No student should be punished for exercising their right to free speech within the university space.” In an argumentative democracy, that sentence — along with much of Delhi Deputy Chief Minister and Education Minister Manish Sisodia’s letter to the Principal Secretary, Education — should be a truism, not a statement to be lauded. Yet, the fact that Minister Sisodia publicly stood up for the right of a student of Delhi’s Ambedkar University (AUD) to criticise university policies and allegedly, Chief Minister Arvind Kejriwal, is welcome. The notion that a “university should be a safe space for students to freely voice their opinion, debate and develop their points of view” has been increasingly under threat from various governments, including and especially at the Centre. And the fact that one of the top leaders of a state government has stood up for the right to free speech and dissent on campus could help guide the public conversation, both within and outside universities, back to fundamental constitutional principles and guarantees.

A final semester MA student at AUD was fined Rs 5,000 for her remarks during the online convocation ceremony attended by Kejriwal. The high-handed manner in which this punishment was announced is of a piece with a dismal pattern that has been taking shape in universities across the country since at least 2016. That eventful year saw the suicide of Rohith Vemula at Hyderabad Central University, the labelling of students at JNU as “anti-national” for holding a political programme as well as charges of sedition being filed against some of them. During the anti-CAA protests, subsequently, the police stormed the Jamia Millia Islamia and AMU campuses and many scholars and students have been arrested under the provisions of the draconian UAPA. In all this, students and their right to disagree and dissent have been pitted against muscular and homogenising ideas of nationalism. In fact, even Sisodia’s own AAP government in Delhi gave its sanction to prosecute former JNUSU president Kanhaiya Kumar for sedition.

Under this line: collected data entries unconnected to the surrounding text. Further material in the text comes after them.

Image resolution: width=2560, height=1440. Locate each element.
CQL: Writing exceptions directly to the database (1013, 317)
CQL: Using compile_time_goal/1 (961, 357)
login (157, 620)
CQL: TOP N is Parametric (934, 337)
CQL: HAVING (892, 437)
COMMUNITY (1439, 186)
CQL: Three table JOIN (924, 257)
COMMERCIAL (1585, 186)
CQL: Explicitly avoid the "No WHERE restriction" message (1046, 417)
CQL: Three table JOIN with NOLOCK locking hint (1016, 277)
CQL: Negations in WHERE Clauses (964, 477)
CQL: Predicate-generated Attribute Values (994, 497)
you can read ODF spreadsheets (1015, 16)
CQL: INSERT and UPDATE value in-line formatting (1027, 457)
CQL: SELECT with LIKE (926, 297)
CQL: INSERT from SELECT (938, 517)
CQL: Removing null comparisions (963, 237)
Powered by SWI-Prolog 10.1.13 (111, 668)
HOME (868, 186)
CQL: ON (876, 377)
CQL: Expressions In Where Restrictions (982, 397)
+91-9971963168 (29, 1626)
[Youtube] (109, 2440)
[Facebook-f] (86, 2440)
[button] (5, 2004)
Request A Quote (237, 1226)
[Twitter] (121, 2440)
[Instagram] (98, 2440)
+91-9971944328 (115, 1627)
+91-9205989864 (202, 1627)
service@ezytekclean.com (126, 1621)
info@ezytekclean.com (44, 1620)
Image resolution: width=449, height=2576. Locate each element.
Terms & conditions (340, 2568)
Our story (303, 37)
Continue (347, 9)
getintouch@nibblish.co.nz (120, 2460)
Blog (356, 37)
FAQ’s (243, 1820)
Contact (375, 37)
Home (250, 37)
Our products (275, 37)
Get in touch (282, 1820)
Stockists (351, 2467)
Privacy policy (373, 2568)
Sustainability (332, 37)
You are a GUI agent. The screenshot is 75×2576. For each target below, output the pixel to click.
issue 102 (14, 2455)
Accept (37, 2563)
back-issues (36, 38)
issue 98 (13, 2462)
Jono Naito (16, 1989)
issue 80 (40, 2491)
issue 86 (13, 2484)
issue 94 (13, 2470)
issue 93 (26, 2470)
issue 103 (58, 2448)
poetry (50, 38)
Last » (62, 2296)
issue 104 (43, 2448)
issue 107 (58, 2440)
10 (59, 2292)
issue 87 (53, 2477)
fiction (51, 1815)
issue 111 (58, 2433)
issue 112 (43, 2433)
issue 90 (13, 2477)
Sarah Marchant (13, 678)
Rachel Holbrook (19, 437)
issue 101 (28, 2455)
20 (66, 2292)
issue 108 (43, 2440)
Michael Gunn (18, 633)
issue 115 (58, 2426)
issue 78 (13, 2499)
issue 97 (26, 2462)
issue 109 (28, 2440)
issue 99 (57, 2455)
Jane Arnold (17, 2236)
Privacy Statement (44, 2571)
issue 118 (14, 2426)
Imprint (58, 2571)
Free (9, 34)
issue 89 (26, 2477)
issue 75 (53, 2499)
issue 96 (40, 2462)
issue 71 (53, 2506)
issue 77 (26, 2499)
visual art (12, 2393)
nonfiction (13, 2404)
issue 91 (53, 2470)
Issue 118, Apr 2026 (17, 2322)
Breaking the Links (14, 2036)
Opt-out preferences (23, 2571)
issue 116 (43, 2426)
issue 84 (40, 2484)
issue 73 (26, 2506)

In this climate, Sisodia’s defence of dissent acknowledges that the university is a space where the shibboleths of nationalism, and the claims of the powerful, are up for constant challenge and review. To maintain the campus as a site for creativity and innovation, students and scholars must be allowed to question accepted pieties and wisdom. The Delhi minister’s letter is a reminder that the state and those in society who disagree with its functionaries are not at odds. More representatives of the former — across states and at the Centre — need to stand up for the rights of the latter.